Contre l’époque qui se caractérise plus par la revendication des droits que par l’observance de devoirs, Jacques Bouveresse invite à articuler ces deux temps pour obtenir une force digne de ce nom. Je souscris à cette volonté d’exiger du demandeur pour seul contre-don à l’offre philosophique qu’on lui fait un engagement à se hisser jusqu’à la philosophie et non une revendication qu’elle descende au niveau où il se trouve. D’autant que cette idée permet de comprendre le sens de l’ascèse cynique et de saisir en quoi Bouveresse est bien ce Diogène au Collège de France qu’il dit être (Le Philosophe et le Réel — 1998).

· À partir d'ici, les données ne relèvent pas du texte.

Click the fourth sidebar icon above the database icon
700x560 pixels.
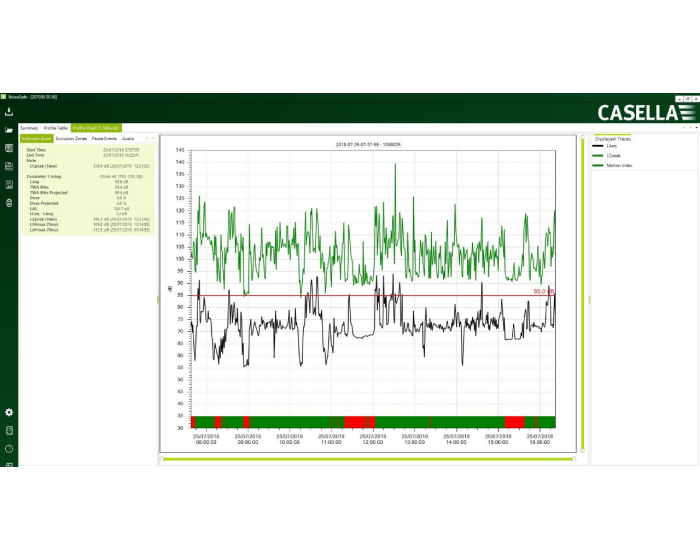pyautogui.click(x=9, y=166)
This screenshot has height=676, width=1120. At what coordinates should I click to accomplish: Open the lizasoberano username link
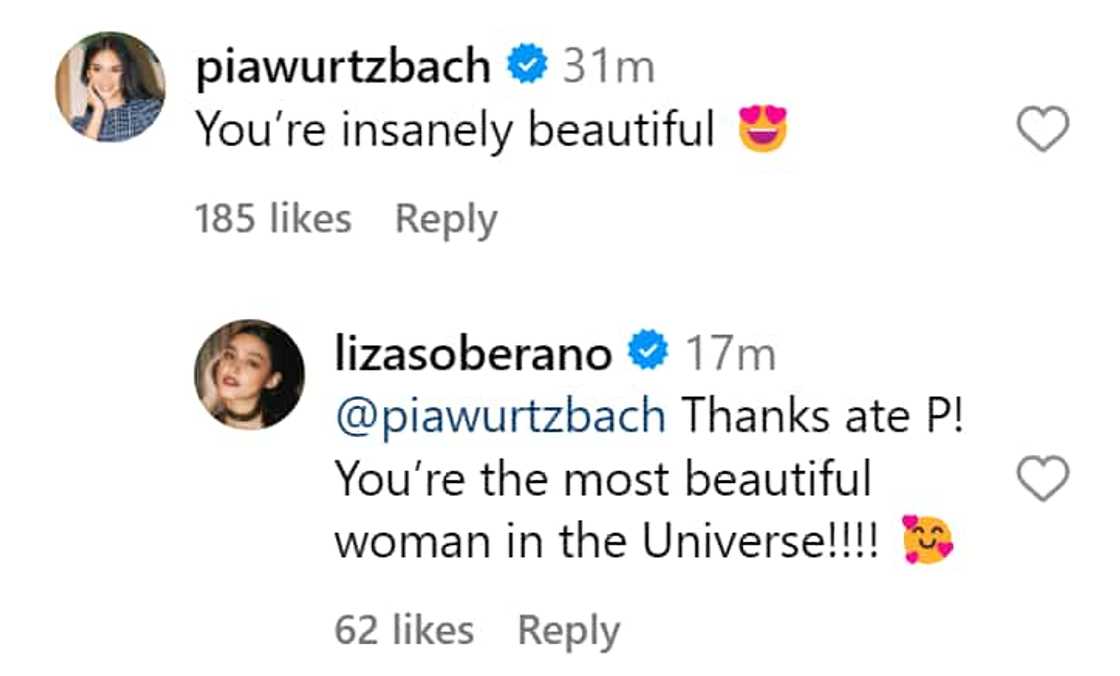coord(473,354)
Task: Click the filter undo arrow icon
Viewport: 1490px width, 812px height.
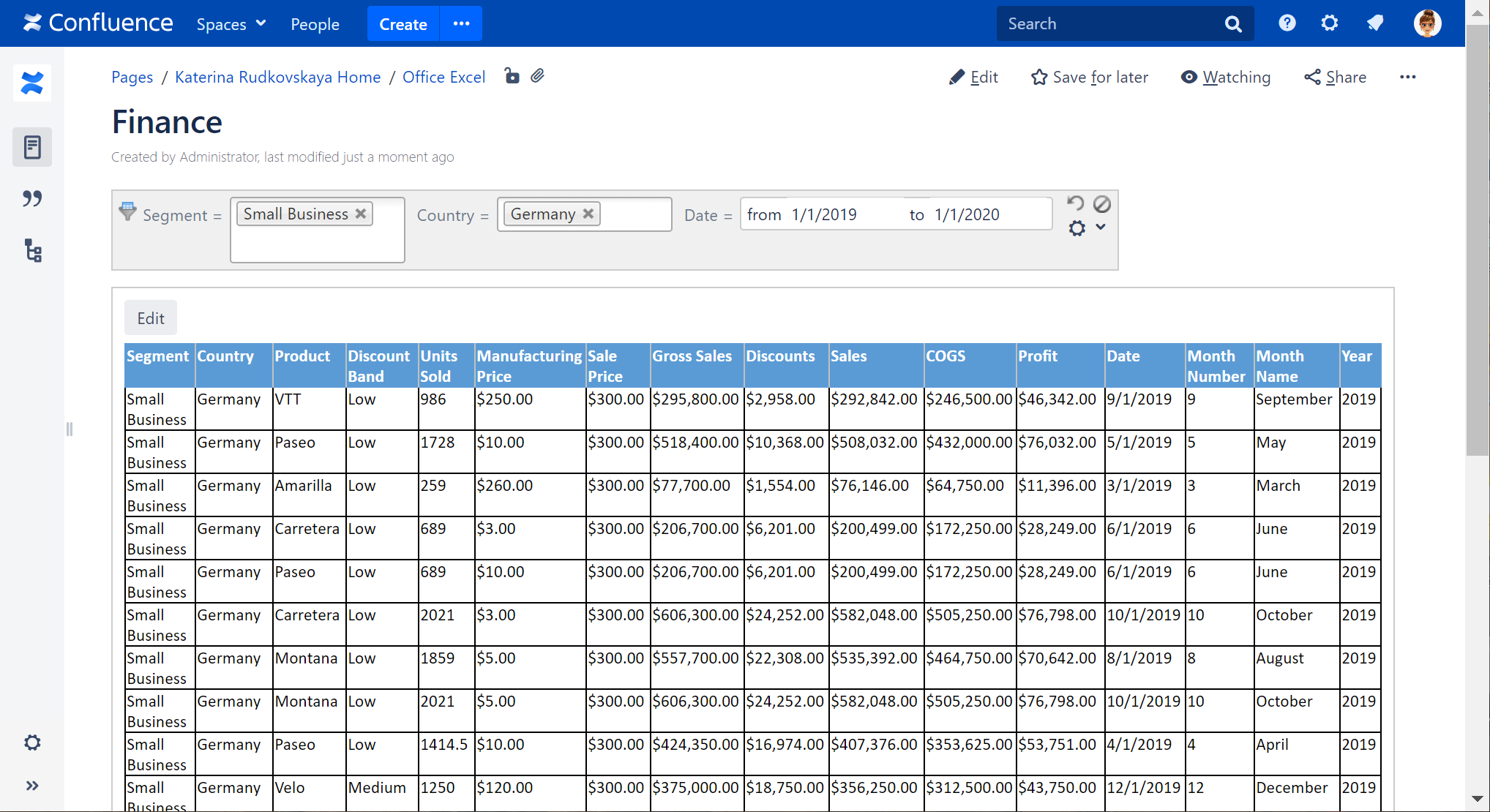Action: [x=1075, y=203]
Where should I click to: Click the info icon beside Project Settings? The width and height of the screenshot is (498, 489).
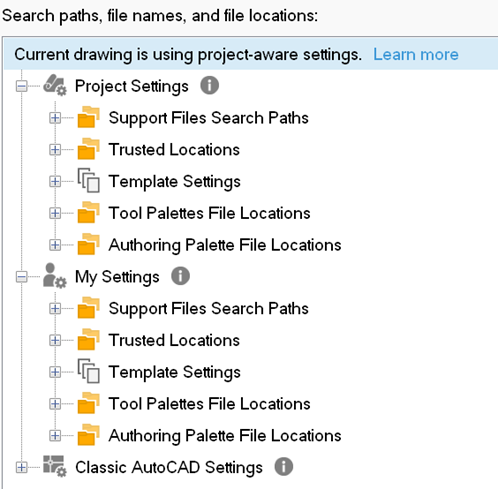(209, 85)
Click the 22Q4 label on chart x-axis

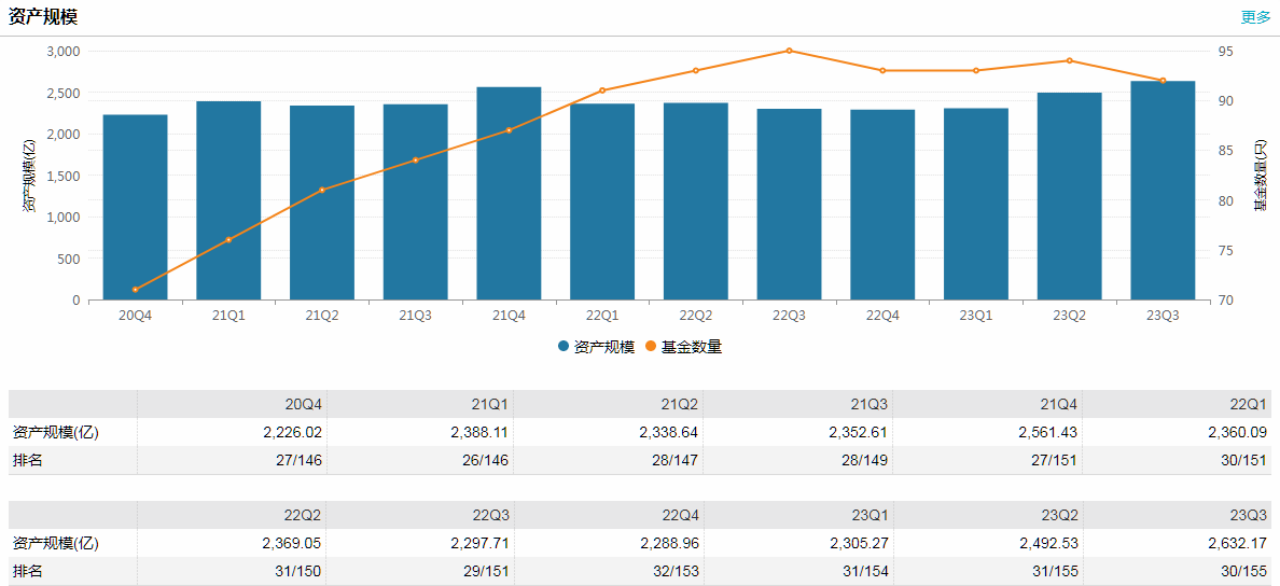882,315
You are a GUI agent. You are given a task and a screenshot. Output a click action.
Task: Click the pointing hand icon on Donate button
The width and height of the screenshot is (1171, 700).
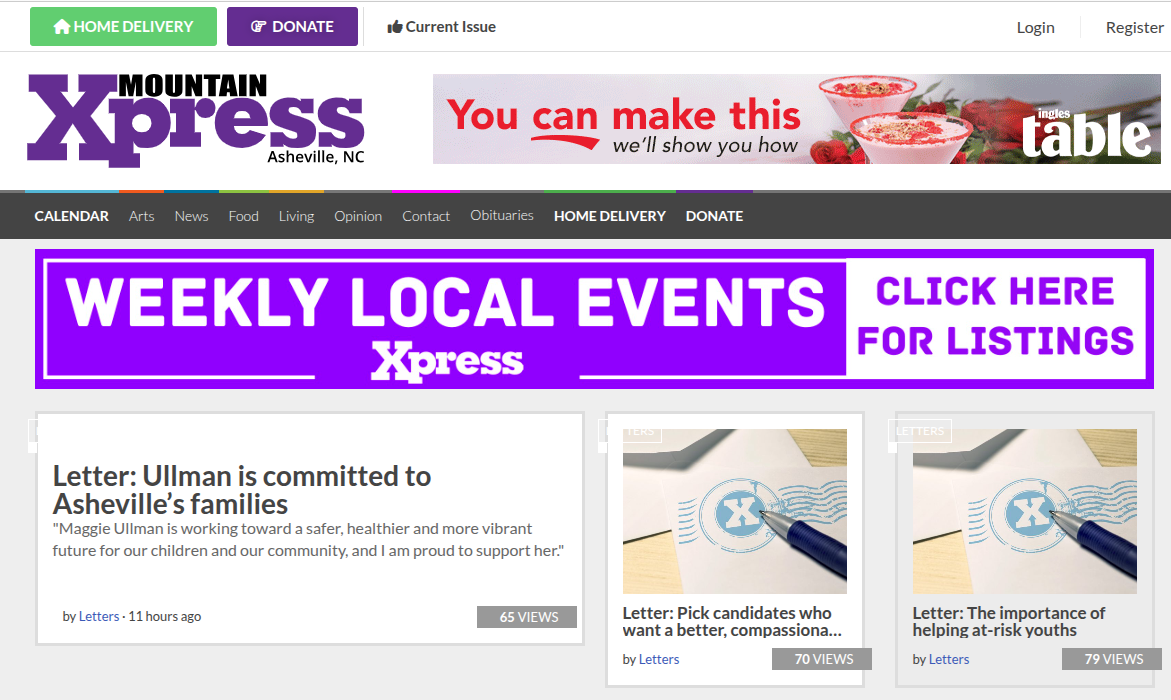click(x=258, y=27)
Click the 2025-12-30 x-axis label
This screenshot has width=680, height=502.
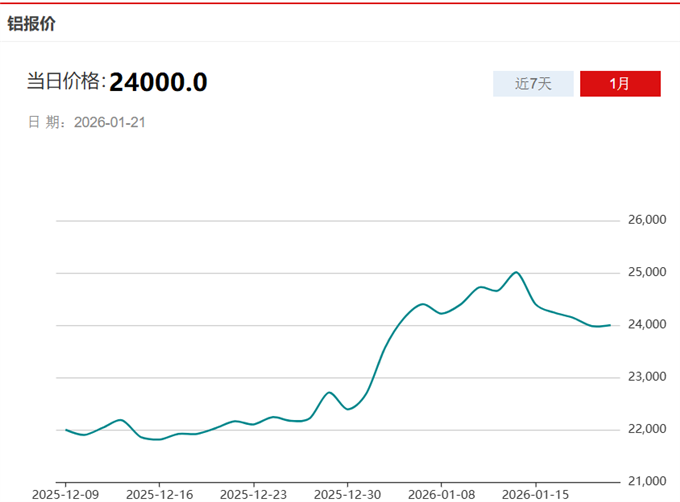[347, 494]
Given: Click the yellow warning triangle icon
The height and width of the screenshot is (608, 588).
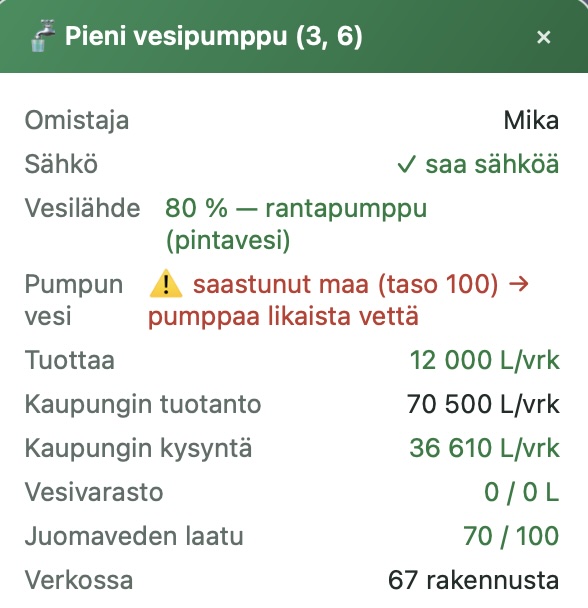Looking at the screenshot, I should click(x=166, y=284).
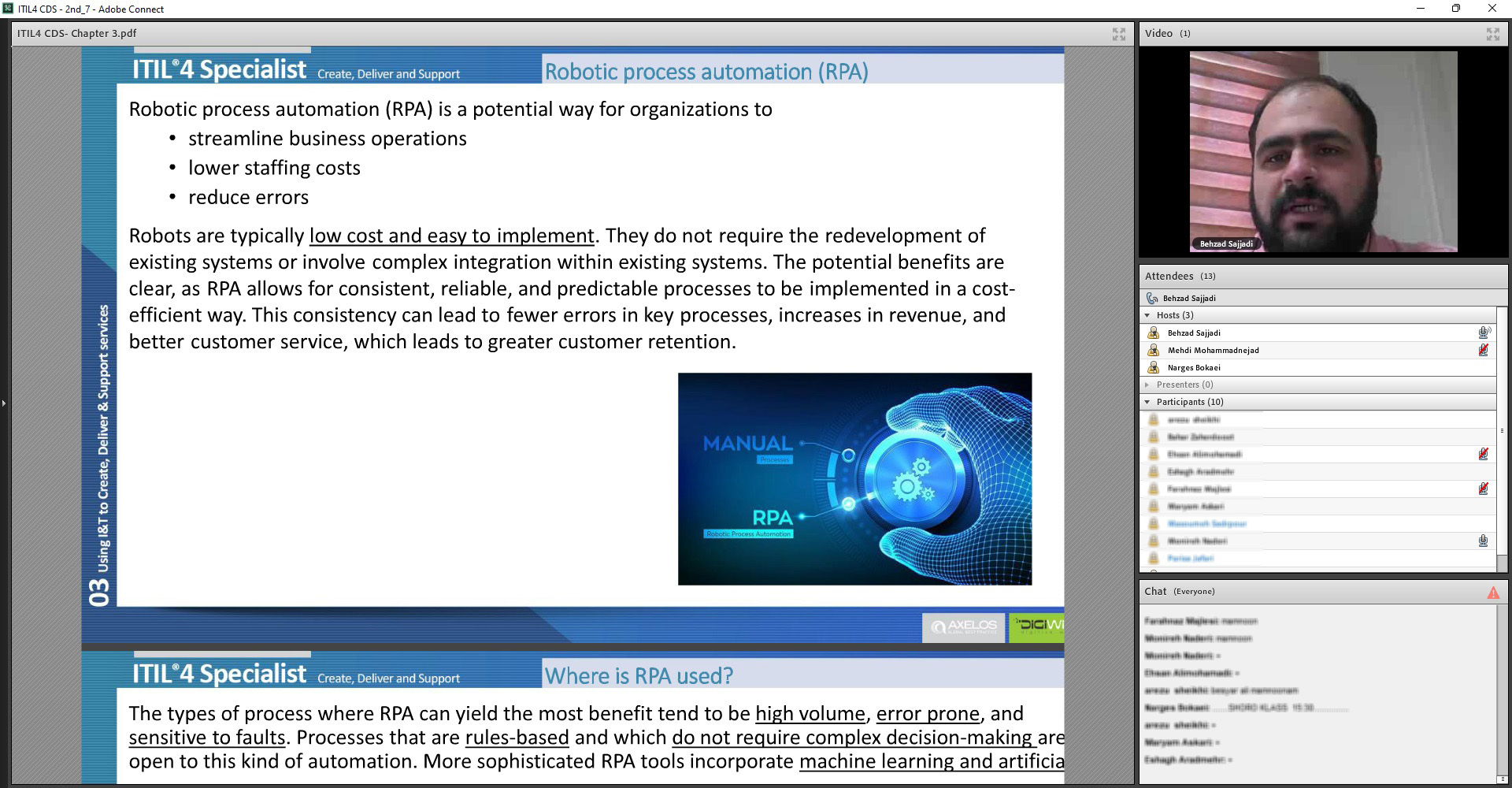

Dans la logique de ces aveux généalogiques je retiens de Pierre Bourdieu les analyses de l’intellectuel collectif développées dans le deuxième volume de Contre-feux (2001). Pour faire face à la pratique onaniste d’intellectuels soucieux de performances individuelles à même de permettre un positionnement dans le champ philosophique utile pour obtenir ensuite des bénéfices sonnants et trébuchants, l’intellectuel collectif suppose des actions communes, des associations d’égoïstes, pour le dire dans les termes de Max Stirner : il s’agit de passer des contrats ponctuels pour travailler ensemble, puis agir, afin de produire des effets concrets sur le terrain politique et social du moment. Par exemple, les recherche d’un Foucault sur la folie, les prisons ou l’homosexualité ont ainsi trouvé leur sens dans le prolongement militant.

L’Université populaire n’appartient à personne, sauf à ceux qui s’en emparent. L’idée surgit au xixe siècle à l’époque sinistre de l’Affaire Dreyfus, elle peut exister encore et toujours — aujourd’hui plus que jamais.

Pour ce faire, il faut envisager le travail en commun comme autant d’occasions de formuler ce que Nietzsche — et Deleuze après lui — appelait de nouvelles possibilités d’existence. Y travailler, y réfléchir, discuter des formes alternatives qui apparaissent ici ou là dans l’histoire. La formule caennaise se compose d’un atelier de pratique philosophique destinée aux enfants entre huit et douze ans (Gilles Geneviève), puis de séminaires consacrés aux féminismes (Séverine Auffret), aux idées politiques (Gérard Pouloin), à la philosophie générale (Raphaël Enthoven) et à l’hédonisme (moi-même).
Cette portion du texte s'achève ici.